** BEGIN PROVIDED RECORDS **

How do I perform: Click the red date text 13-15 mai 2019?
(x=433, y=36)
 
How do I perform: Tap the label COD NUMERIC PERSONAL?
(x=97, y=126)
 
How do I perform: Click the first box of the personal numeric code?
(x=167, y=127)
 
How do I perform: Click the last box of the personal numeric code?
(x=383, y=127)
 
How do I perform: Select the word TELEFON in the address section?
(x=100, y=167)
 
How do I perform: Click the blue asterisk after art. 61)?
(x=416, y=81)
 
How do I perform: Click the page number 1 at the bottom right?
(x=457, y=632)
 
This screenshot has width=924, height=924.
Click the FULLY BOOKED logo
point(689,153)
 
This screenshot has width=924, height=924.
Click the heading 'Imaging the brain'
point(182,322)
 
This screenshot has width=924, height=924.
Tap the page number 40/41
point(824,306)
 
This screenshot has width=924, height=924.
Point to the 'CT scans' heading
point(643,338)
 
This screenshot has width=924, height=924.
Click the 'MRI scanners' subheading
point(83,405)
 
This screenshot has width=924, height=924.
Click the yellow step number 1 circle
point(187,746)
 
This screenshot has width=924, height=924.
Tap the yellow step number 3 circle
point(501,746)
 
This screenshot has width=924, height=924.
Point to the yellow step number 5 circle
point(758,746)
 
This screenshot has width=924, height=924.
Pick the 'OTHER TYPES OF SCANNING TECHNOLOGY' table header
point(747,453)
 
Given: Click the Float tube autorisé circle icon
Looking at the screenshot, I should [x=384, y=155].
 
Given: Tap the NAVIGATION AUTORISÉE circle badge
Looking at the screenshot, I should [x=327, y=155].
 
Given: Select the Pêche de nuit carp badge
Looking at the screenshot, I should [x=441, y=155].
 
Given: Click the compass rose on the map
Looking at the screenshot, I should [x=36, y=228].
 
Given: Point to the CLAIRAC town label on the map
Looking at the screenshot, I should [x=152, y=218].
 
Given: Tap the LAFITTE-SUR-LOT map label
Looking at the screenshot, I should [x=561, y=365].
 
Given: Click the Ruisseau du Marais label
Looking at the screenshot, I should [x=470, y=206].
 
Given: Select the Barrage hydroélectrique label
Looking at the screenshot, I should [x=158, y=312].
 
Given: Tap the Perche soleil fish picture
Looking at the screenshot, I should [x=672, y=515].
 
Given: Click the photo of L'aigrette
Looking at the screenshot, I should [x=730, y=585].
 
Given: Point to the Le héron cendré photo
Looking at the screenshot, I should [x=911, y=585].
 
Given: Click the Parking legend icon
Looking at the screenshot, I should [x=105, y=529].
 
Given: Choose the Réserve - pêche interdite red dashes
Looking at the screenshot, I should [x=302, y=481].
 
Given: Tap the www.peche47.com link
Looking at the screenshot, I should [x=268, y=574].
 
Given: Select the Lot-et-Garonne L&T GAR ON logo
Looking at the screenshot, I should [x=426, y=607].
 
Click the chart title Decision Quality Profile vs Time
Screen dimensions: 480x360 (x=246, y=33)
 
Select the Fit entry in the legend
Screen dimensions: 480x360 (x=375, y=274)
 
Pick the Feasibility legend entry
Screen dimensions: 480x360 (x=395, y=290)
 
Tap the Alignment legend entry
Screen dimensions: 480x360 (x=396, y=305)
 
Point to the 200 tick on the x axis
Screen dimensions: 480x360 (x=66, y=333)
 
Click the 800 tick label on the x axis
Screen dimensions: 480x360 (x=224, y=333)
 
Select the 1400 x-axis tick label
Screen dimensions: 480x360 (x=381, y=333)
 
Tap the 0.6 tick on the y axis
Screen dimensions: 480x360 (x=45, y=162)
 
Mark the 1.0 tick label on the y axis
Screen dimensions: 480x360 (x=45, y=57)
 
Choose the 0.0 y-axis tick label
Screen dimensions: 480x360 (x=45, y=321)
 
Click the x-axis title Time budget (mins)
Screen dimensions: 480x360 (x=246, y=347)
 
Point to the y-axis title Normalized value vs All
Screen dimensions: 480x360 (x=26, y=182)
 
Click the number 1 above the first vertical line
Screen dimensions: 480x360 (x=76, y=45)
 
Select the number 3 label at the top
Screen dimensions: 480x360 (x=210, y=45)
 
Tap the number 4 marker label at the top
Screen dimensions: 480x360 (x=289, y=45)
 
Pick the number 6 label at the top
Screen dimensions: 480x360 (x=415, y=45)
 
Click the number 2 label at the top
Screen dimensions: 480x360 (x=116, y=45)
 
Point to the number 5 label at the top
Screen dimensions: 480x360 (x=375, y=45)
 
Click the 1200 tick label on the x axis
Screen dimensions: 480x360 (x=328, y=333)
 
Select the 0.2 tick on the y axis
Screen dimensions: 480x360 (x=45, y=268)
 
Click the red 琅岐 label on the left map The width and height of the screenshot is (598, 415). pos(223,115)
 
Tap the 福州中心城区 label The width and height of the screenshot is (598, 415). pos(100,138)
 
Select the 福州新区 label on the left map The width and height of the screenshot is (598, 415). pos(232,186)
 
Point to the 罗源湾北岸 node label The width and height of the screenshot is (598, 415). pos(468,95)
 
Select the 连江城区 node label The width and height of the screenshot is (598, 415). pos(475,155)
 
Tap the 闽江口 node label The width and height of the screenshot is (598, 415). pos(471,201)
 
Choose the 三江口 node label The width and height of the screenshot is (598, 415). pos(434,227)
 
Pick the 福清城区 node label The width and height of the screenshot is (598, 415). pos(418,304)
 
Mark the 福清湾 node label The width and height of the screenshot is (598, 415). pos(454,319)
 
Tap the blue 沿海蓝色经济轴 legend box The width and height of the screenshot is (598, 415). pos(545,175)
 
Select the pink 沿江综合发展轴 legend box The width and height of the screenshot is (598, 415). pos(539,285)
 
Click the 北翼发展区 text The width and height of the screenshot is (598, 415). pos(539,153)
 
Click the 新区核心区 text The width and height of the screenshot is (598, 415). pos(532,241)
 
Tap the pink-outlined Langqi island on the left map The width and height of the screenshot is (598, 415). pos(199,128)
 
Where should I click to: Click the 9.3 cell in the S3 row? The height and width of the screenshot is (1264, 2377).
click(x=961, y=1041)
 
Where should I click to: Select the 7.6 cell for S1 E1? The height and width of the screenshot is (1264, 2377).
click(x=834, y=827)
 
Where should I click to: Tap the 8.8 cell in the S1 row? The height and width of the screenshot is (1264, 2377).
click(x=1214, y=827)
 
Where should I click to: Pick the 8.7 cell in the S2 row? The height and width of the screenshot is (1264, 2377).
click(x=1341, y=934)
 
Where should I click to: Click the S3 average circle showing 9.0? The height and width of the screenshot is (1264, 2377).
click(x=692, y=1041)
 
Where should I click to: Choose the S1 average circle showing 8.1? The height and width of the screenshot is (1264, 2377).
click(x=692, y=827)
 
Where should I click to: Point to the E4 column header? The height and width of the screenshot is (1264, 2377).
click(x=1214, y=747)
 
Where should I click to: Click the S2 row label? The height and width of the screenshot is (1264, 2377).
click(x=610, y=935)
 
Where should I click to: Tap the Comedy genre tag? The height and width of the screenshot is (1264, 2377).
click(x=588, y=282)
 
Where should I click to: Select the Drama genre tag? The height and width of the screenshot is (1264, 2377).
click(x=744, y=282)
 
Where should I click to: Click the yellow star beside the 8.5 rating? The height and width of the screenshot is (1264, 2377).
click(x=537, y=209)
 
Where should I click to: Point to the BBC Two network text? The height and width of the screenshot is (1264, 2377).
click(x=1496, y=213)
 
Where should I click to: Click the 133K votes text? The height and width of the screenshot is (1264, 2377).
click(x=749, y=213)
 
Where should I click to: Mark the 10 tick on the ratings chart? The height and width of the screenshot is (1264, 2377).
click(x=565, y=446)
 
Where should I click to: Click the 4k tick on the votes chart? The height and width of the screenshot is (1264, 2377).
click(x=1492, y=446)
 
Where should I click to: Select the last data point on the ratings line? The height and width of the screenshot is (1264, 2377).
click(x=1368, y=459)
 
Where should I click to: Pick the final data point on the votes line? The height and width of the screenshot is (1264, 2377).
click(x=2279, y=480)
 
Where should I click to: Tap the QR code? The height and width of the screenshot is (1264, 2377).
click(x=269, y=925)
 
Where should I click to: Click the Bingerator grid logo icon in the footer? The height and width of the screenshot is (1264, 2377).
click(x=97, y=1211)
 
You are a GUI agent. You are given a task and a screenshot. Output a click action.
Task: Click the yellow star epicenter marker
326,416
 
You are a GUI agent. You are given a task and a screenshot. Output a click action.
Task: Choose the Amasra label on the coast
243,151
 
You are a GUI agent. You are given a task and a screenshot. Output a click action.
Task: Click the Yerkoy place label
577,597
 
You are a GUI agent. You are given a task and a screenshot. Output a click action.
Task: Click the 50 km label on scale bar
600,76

** END PROVIDED RECORDS **

- **YOUR GOAL**
Convert the material above, from the line holding "Choose the 0.0 y-axis tick label" through the line holding "Screen dimensions: 480x360 (x=289, y=45)", inclusive, into a Markdown table. Use the columns "No." and "Entry", number each row, and omit blank lines.

- **WRITTEN ANSWER**
| No. | Entry |
|---|---|
| 1 | Choose the 0.0 y-axis tick label |
| 2 | Screen dimensions: 480x360 (x=45, y=321) |
| 3 | Click the x-axis title Time budget (mins) |
| 4 | Screen dimensions: 480x360 (x=246, y=347) |
| 5 | Point to the y-axis title Normalized value vs All |
| 6 | Screen dimensions: 480x360 (x=26, y=182) |
| 7 | Click the number 1 above the first vertical line |
| 8 | Screen dimensions: 480x360 (x=76, y=45) |
| 9 | Select the number 3 label at the top |
| 10 | Screen dimensions: 480x360 (x=210, y=45) |
| 11 | Tap the number 4 marker label at the top |
| 12 | Screen dimensions: 480x360 (x=289, y=45) |